Everything Uptime Kuma knows — monitors, heartbeat history, notifications, status pages, users, settings — lives in the database under /app/data, which is the ${STACK_NAME}-data Docker volume. Back up that volume and you have a complete, portable backup. Nothing of value lives in the repo or .env.

What's in the volume

Path Contents
/app/data/ database, uploads, generated config — the whole application state

The named volume resolves to ${STACK_NAME}-data (e.g. status_example_domain_com-data).

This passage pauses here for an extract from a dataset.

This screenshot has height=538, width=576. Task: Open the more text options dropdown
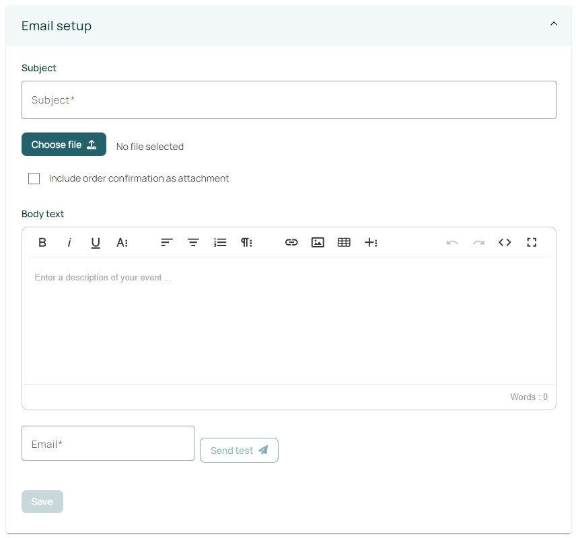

Back up (cold — recommended)

A cold backup (container stopped) guarantees a consistent database snapshot:

COMPOSE=docker-compose.single.yml

docker compose -f $COMPOSE stop status-monitor

# Tar the volume contents to ./backup/ on the host
docker run --rm \
  -v ${STACK_NAME:-status-monitor}-data:/data:ro \
  -v "$(pwd)/backup":/backup \
  alpine tar czf /backup/status-monitor-$(date +%Y%m%d-%H%M%S).tar.gz -C /data .

docker compose -f $COMPOSE start status-monitor

Back up (hot)

If you can't stop the service, a hot tar usually works because Uptime Kuma 2.x uses a journaled database — but a cold backup is the only one guaranteed consistent. For zero-downtime guarantees, snapshot at the storage layer (LVM / ZFS / cloud volume snapshot) instead.

Restore

COMPOSE=docker-compose.single.yml

docker compose -f $COMPOSE down

# Recreate an empty volume and extract the archive into it
docker volume create ${STACK_NAME:-status-monitor}-data
docker run --rm \
  -v ${STACK_NAME:-status-monitor}-data:/data \
  -v "$(pwd)/backup":/backup \
  alpine sh -c "rm -rf /data/* && tar xzf /backup/<your-backup>.tar.gz -C /data"

docker compose -f $COMPOSE up -d

Migrating to another host

  1. Cold-backup the volume on the old host (above).
  2. Copy the .tar.gz and your .env to the new host.
  3. Restore the volume, then docker compose ... up -d.

The admin account and all history come back exactly as they were — there is no separate credential to re-enter.

Automate it

Schedule the cold-backup snippet (e.g. a nightly cron / systemd timer) and ship the archives off-host. Keep a rolling window (e.g. 14 daily + 8 weekly) and test a restore periodically — an untested backup is a hope, not a backup.